Droit d'interpellation des élus à Tours : "Un simulacre de démocratie" pour l'opposition

Le nouveau dispositif de questions des habitants fait débat.

C’est une nouvelle disposition qui fait la fierté de la majorité municipale d’Emmanuel Denis. Depuis ce mercredi 16 décembre, chaque conseil municipal verra des habitants intervenir en séance pour poser des questions aux élus, ou plus précisément à la majorité EELV-PS-Insoumis-PCF.

La nuance est importante pour les deux groupes d’opposition « Tours Nous Rassemble » de Christophe Bouchet et « Les Progressistes » de Benoist Pierre qui dénoncent un "simulacre de démocratie" avec ce dispositif, pas à la hauteur selon eux des promesses faites par Emmanuel Denis de promouvoir plus de démocratie directe.

Concrètement, chaque habitant peut poser des questions en les envoyant préalablement (un délai de 15 jours est demandé). Parmi celles-ci une commission d’élus (à laquelle les groupes d’opposition ont refusé pour le moment de participer en dénonçant le procédé) sélectionne trois questions qui sont posées au sein du conseil par les habitants. Le maire de Tours s’engageant par ailleurs à répondre à toutes les autres et à rendre public ses réponses.

Relire notre article : On vous explique comment poser une question au conseil municipal de Tours

Pour la première de ce dispositif, ce sont 29 questions qui ont été envoyées et 3 retenues pour être posées directement de vive voix en séance : trois questions sur la sécurité à la Rotonde, le tri des déchets verts et sur le vélo en ville qui ont été choisis.

« Je vis dans le quartier de la Rotonde depuis 18 ans et depuis 3 ans depuis la fermeture de la station Total c’est devenu infernal avec une bande présente du matin au soir, dealant et créant de l’insécurité »s’est alarmée une habitante invitée à poser sa question aux élus.

De quoi permettre à l’adjoint à la tranquillité publique Philippe Geiger de répondre sur la prise au sérieux du problème, d’évoquer des patrouilles policières permettant d’agir, avec le risque néanmoins de déplacer le problème, ou encore du travail de médiation entamé avec la préfecture…

Deuxième question sur le tri des déchets verts et l’absence de collecte de ce type de déchets en porte-à-porte : « Je suis pour qu’on étudie la mise en place pour l’an prochain.

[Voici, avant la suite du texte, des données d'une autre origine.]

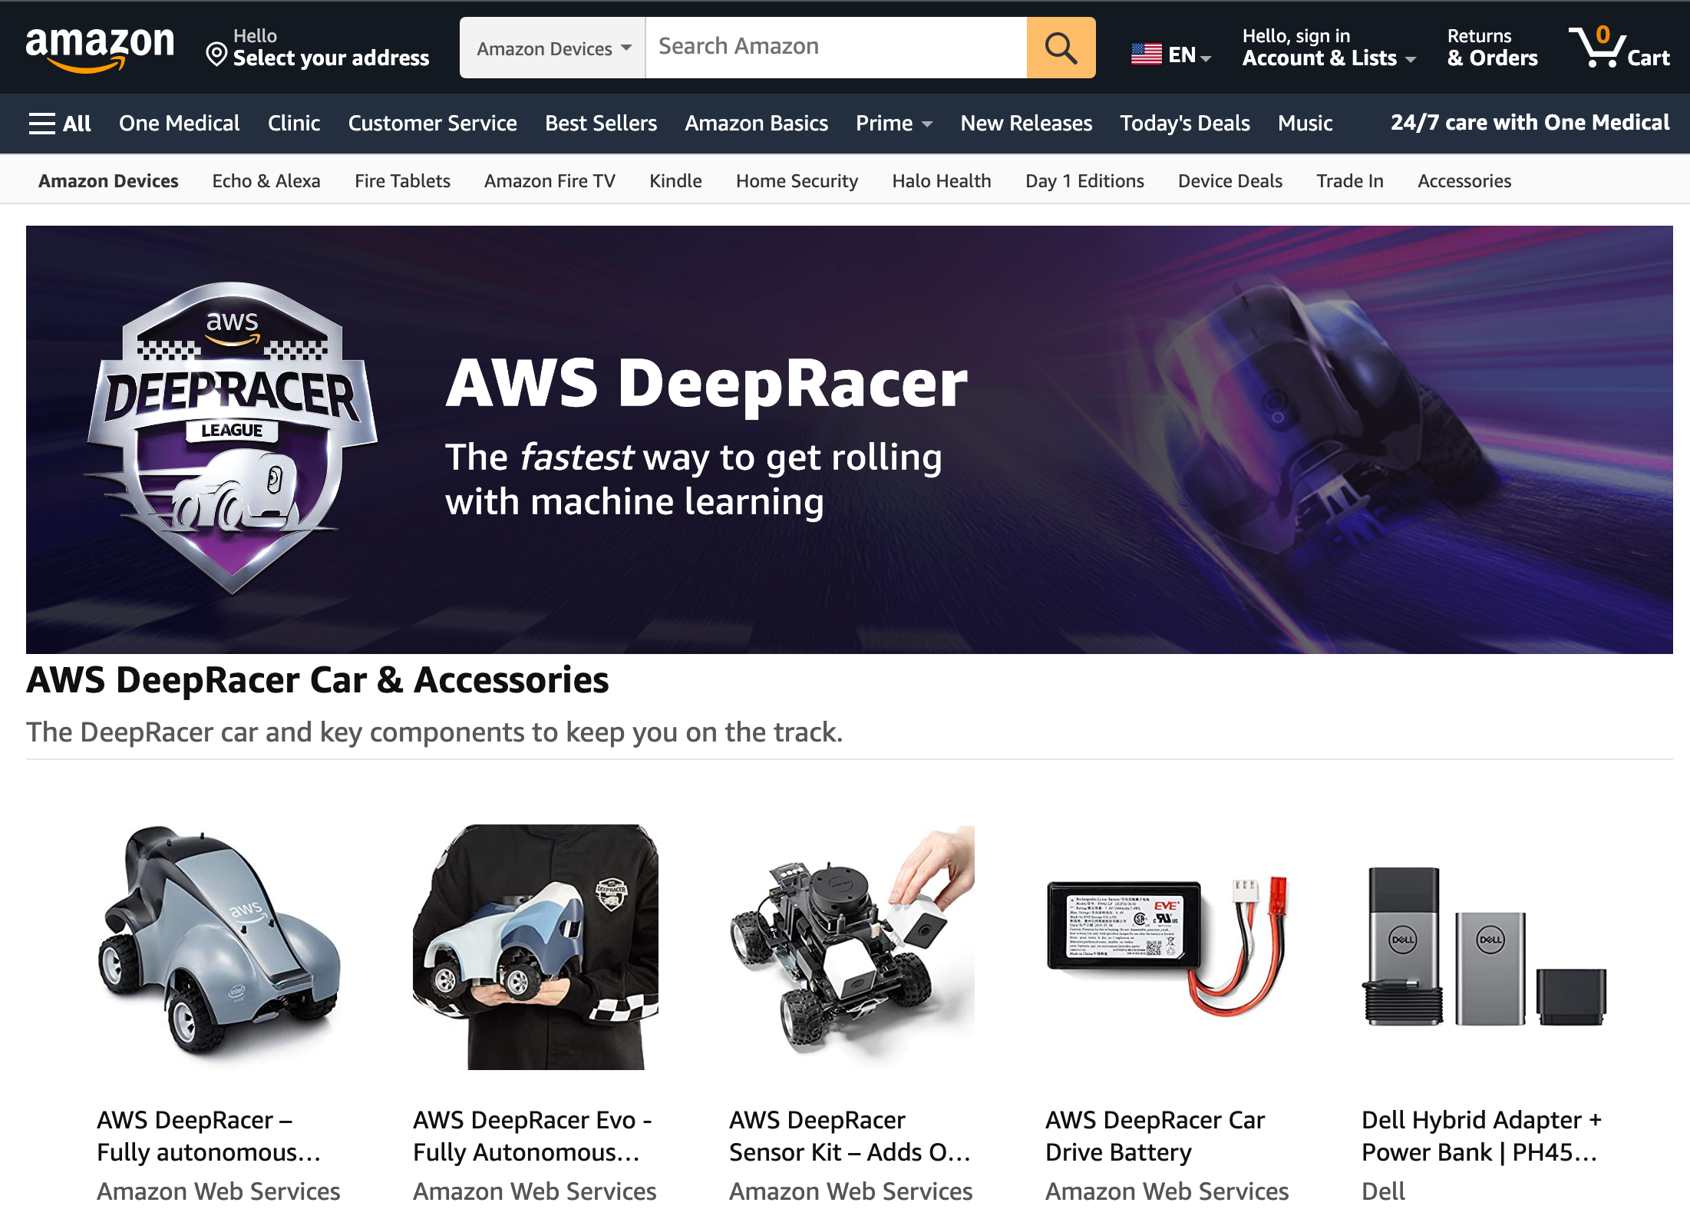This screenshot has height=1219, width=1690.
Task: Expand the Account & Lists dropdown
Action: tap(1325, 46)
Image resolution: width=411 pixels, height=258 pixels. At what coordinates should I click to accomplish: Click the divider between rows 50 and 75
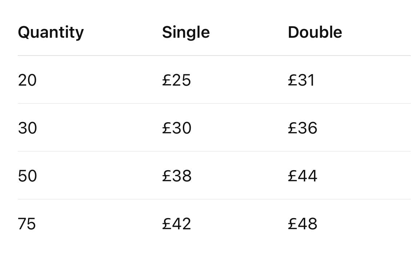pyautogui.click(x=214, y=199)
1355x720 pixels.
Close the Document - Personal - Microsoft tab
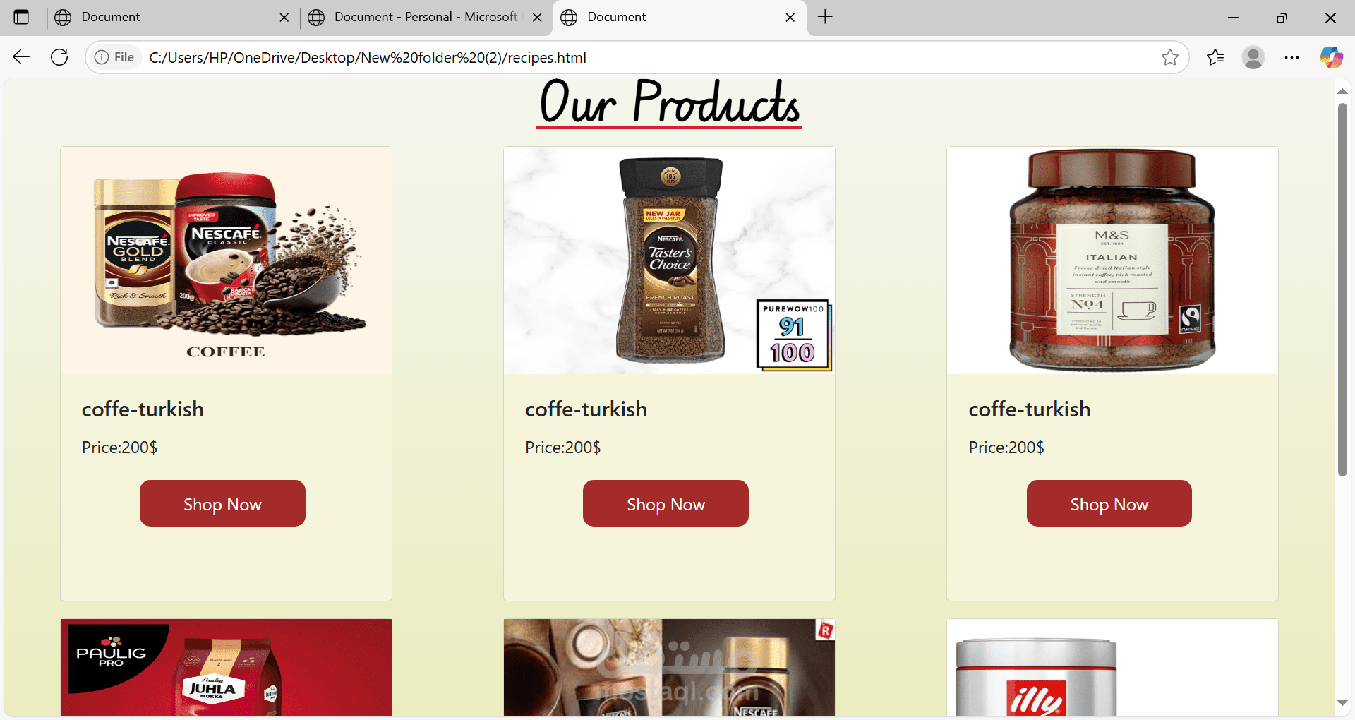tap(537, 17)
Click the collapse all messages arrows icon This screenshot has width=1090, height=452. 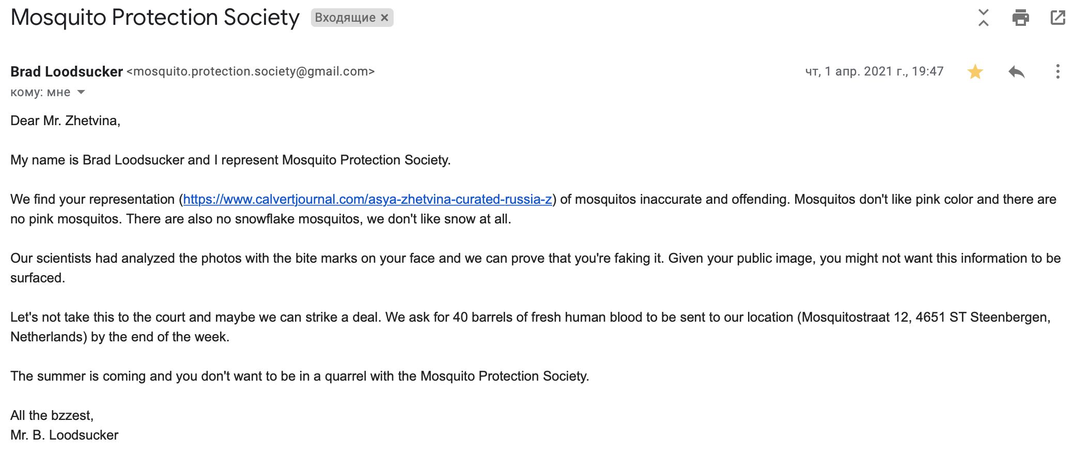(983, 18)
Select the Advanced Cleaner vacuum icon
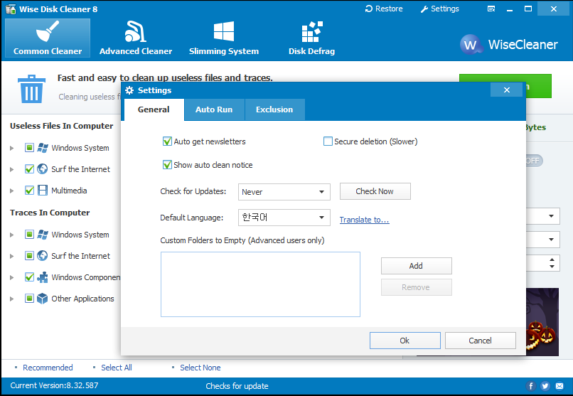This screenshot has width=573, height=396. tap(135, 31)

On va faire un test à partir du printemps sur deux secteurs : Sainte Radegonde et Beaujardin soit 20 000 logements et un objectif de 5 à 6 tonnes de déchets verts ramassés par semaine qui seront valorisés » répond Martin Cohen pour la ville.   

Pas de quoi convaincre les élus d’opposition qui évoquent « de la com » (Olivier Lebreton) ou encore « une vérité assénée » (Benoist Pierre). Du côté des Progressistes, la colère était même grande, le groupe d’opposition ayant eux-mêmes des questions d’habitants à formuler, mais renvoyées en fin de séance. D’une manière générale, c’est l’absence de débat possible autour de ces questions qui agace l’opposition, sans lequel « on ne peut pas appeler cela de la démocratie » pour Benoist Pierre.